## Prompt A
Count how many lines of the listing contain the string "your", with case counting. Reply with the number alone.

## Excerpt to read
** START **

When a custom RPM is set, it replaces the resolved tier limit (including admin RPM, if applicable).
If no custom RPM is set (null), the standard tier limit applies.

Cache invalidation

To apply a new custom RPM immediately (without waiting 300 seconds for cache expiry), call the cache invalidation function. This is triggered automatically when updating enterprise_entitlements via the admin API.

Configuration

Set via the Platform admin panel at Admin → Enterprise → Custom Rate Limit, or directly via the API:

PATCH /api/admin/enterprise/entitlements
Content-Type: application/json

{ "custom_rate_limit_rpm": 10000 }

Admin user rate limiting

Admin users receive elevated but finite rate limits rather than a blanket exemption.

Setting	Default	Description
`RATE_LIMIT_ADMIN_EXEMPT`	`false`	Set `true` to fully exempt admins from rate limiting
`RATE_LIMIT_ADMIN_RPM` (env)	600	Admin user bucket size when not fully exempt

When RATE_LIMIT_ADMIN_EXEMPT=true, admin requests pass through the middleware without any sliding window check. This is not recommended for production — use the elevated admin RPM instead.

** END **

## Prompt B
In the rate-limiting excerpt, what is the default value of `RATE_LIMIT_ADMIN_RPM`?

## Listed entries
** START **

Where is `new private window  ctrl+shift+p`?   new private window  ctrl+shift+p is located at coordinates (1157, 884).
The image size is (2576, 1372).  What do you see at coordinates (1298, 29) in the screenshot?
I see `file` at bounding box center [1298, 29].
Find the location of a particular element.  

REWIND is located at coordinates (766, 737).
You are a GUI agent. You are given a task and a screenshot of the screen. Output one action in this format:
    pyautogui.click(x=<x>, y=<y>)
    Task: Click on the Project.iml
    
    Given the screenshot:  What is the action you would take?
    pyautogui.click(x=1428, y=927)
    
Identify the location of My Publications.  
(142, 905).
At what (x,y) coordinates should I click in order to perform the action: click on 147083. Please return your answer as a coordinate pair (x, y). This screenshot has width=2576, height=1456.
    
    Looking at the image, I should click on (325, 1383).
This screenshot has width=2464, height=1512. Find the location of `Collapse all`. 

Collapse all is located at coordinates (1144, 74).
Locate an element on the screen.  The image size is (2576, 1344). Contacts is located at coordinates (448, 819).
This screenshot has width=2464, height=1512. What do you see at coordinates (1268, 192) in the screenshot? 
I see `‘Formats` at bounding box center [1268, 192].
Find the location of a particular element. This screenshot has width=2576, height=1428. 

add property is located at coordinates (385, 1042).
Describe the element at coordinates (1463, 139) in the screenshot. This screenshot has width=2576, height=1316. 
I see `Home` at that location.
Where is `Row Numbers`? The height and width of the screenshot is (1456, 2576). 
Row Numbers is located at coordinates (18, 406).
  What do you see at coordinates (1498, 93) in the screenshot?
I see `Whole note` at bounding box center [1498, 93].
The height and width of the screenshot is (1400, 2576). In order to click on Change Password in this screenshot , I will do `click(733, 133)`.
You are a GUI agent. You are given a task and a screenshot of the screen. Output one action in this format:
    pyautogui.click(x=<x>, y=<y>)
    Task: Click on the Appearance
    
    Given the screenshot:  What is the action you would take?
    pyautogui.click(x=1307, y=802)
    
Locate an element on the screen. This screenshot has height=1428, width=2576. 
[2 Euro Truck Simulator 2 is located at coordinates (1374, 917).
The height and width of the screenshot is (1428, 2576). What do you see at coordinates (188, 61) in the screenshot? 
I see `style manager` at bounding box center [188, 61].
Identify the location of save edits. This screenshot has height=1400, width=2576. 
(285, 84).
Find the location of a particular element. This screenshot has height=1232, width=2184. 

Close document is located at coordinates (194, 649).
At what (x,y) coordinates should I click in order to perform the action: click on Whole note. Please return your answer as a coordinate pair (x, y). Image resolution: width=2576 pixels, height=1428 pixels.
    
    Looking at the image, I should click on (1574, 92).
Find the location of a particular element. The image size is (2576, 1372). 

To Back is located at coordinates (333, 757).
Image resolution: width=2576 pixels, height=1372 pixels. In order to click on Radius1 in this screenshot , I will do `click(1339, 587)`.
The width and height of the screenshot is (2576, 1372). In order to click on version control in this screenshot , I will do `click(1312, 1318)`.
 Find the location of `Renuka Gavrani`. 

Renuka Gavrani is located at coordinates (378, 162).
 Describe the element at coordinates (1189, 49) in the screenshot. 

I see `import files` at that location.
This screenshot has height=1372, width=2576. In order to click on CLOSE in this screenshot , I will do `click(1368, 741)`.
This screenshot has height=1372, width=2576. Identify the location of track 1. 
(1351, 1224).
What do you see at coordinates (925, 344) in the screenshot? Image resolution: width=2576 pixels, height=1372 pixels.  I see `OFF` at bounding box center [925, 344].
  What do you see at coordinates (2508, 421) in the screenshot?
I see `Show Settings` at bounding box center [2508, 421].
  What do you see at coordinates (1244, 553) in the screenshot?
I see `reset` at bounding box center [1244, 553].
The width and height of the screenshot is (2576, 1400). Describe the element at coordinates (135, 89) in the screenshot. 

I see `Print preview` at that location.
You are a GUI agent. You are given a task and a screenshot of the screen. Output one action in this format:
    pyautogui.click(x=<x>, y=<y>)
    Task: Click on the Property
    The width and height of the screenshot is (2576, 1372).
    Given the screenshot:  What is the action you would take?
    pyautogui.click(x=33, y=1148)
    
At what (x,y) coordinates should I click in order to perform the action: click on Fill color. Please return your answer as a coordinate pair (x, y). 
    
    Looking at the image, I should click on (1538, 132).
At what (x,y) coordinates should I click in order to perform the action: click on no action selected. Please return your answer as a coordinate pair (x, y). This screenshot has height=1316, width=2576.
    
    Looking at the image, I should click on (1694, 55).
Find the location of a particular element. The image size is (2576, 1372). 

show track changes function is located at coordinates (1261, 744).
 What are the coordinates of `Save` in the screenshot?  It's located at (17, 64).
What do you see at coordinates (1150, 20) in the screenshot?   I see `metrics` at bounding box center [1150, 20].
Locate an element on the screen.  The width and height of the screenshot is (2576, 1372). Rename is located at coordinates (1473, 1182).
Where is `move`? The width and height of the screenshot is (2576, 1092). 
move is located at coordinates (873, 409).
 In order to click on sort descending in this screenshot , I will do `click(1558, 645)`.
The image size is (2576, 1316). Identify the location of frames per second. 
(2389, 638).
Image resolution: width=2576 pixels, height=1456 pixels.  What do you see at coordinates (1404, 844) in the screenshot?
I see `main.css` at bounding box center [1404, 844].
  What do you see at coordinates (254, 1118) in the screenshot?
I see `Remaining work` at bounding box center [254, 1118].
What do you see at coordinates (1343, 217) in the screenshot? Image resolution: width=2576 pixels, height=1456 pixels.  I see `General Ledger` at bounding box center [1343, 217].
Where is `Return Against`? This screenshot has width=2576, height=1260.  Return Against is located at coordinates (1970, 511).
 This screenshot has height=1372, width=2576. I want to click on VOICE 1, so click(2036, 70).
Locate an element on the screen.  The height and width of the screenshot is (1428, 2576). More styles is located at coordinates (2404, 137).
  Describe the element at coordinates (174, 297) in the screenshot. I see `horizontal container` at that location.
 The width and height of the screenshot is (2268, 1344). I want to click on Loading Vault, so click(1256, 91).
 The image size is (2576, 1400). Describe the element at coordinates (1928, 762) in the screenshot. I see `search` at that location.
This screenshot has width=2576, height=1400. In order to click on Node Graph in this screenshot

** END **

## Task output A
4

## Task output B
600